TEIL
ZWEI
Die Aberglaube-Ausstellung
21
Was geht hier vor?« fragte eine strenge Stimme.
Margo wirbelte herum und wäre vor Erleichterung fast zusammengebrochen. »Officer Beauregard, da drinnen ist –« Dann hörte sie, ohne zu wissen, warum, mitten im Satz auf zu sprechen.
F. Beauregard, der die Messingpfosten, die von der aufgestoßenen Tür umgeworfen worden waren, wieder aufstellte, blickte auf, als er seinen Namen hörte. »Hey, Sie sind doch das Mädchen, das vorhin in die Ausstellung wollte!« Seine Augen wurden schmal. »Was ist mit Ihnen los, Miß, hören Sie nicht zu, wenn man Ihnen etwas sagt?«
»Officer, da drinnen ist ein –« begann Margo von neuem, dann verstummte sie abermals.
Der Polizist trat einen Schritt zurück, verschränkte die Arme vor der Brust und wartete. Dann huschte ein überraschter Ausdruck über sein Gesicht. »Was soll denn das? Sind Sie in Ordnung, Lady?«
Margo beugte sich nach vorn und lachte – oder weinte, sie war sich nicht sicher, was sie wirklich tat –, bis sie sich die Tränen aus dem Gesicht wischen mußte.
Der Polizist packte sie am Arm. »Ich glaube, Sie sollten besser mit mir kommen.«
Der Ton des Polizisten ließ nichts Gutes ahnen. Margo sah sich schon in einem Raum voller Polizisten sitzen und wieder und wieder ihre Geschichte erzählen. Vielleicht würde man auch Dr. Frock oder sogar Dr.
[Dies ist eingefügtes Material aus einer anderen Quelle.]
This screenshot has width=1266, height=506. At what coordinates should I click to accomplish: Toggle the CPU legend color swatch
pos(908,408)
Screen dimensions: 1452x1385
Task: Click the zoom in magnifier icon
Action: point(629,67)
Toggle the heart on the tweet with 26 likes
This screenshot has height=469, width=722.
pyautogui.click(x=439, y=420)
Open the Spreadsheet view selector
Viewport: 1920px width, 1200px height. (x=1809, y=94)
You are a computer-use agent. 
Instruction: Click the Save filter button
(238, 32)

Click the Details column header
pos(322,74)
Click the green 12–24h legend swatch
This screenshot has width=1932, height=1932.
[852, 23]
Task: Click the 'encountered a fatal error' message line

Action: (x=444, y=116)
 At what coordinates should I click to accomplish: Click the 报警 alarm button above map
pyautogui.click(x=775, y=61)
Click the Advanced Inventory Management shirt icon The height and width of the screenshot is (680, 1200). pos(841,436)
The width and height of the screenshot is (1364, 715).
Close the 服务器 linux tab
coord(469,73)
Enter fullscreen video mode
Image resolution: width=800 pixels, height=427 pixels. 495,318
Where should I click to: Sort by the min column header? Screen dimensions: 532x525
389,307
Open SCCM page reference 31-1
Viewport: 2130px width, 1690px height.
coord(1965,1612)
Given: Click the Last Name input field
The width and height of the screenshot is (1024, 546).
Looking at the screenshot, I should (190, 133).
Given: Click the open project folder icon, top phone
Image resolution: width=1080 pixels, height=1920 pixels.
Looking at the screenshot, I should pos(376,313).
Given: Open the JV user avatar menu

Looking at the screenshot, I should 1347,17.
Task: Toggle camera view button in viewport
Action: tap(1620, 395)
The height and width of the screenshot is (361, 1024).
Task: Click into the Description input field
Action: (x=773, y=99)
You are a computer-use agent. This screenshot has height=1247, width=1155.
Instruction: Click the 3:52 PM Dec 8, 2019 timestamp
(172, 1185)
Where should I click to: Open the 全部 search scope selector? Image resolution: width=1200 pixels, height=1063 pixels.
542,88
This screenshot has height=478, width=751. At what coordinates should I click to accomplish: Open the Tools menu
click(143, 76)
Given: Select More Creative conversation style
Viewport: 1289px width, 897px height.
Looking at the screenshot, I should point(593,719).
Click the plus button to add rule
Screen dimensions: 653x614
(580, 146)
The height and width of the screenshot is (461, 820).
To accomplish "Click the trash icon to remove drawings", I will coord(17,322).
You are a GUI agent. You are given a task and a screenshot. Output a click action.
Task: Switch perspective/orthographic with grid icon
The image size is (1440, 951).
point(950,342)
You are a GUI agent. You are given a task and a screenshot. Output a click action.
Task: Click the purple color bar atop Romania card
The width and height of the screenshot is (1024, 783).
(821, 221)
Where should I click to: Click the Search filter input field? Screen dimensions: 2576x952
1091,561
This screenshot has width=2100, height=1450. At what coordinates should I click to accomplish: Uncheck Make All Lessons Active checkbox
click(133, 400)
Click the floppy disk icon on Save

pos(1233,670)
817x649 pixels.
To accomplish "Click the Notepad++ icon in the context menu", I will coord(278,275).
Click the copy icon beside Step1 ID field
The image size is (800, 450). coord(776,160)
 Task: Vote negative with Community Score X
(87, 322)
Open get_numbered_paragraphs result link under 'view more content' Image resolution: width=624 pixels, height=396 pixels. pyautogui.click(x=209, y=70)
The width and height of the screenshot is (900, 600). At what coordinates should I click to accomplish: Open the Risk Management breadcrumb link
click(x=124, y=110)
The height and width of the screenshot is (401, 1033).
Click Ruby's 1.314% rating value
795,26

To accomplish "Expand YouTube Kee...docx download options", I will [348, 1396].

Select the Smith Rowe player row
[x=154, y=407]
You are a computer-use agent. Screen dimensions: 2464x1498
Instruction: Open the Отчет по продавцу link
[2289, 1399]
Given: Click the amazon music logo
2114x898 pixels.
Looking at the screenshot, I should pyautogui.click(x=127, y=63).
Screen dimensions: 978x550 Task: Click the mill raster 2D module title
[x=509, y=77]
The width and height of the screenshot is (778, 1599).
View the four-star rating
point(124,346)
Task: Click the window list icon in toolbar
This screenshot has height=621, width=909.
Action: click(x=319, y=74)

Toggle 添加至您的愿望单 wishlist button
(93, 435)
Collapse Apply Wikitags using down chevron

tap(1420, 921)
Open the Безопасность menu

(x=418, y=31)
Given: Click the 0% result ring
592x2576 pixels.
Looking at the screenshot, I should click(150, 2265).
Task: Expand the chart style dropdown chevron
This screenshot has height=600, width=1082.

Wright rufen, und dann würde sie gemeinsam mit ihnen zurück in die Ausstellung gehen müssen … Margo richtete sich auf. »Nein, danke, das ist nicht nötig«, sagte sie schniefend. »Ich habe mich bloß ein bißchen erschrocken.«
Officer Beauregard sah nicht allzu überzeugt aus. »Ich finde trotzdem, wir sollten mit Lieutenant D’Agosta sprechen.« Mit seiner freien Hand zog er ein großes, ledergebundenes Notizbuch aus seiner hinteren Hosentasche. »Wie heißen Sie?« fragte er. »Ich muß einen Bericht schreiben.«
Es war klar, daß er sie nicht gehen lassen würde, wenn sie ihm die verlangten Informationen nicht gab. »Mein Name ist Margo Green«, sagte sie schließlich. »Ich arbeite als Doktorandin für Dr. Frock und habe für George Moriarty, den Kurator dieser Ausstellung, etwas geschrieben. Das wollte ich ihm bringen. Aber Sie hatten recht – es war niemand mehr drin.«
Während sie sprach, befreite Margo ihre Hand sanft aus dem Griff des Polizisten. Dann begann sie, immer noch redend, langsam in Richtung auf die Memorial Hall zurückzugehen. Officer Beauregard sah ihr dabei zu, schlug dann mit einem Achselzucken sein Notizbuch auf und begann zu schreiben.
Als sie wieder in der Halle war, blieb Margo stehen. Sie konnte nicht zurück in ihr Büro gehen, denn es war jetzt fast sechs Uhr und die Sperrstunde wurde nun ganz bestimmt überwacht. Aber sie wollte auch nicht nach Hause, konnte jetzt einfach nicht nach Hause gehen.
Dann erinnerte sie sich an die Seiten für Moriarty. Sie preßte einen Ellenbogen gegen ihren Körper, um sich zu überzeugen, daß ihre Umhängetasche noch da war, die sie in der ganzen Aufregung völlig vergessen hatte. Margo blieb noch einen Augenblick stehen und dachte nach, dann ging sie hinüber zu dem verlassenen Informationsstand. Sie nahm das dortige Haustelefon ab und wählte.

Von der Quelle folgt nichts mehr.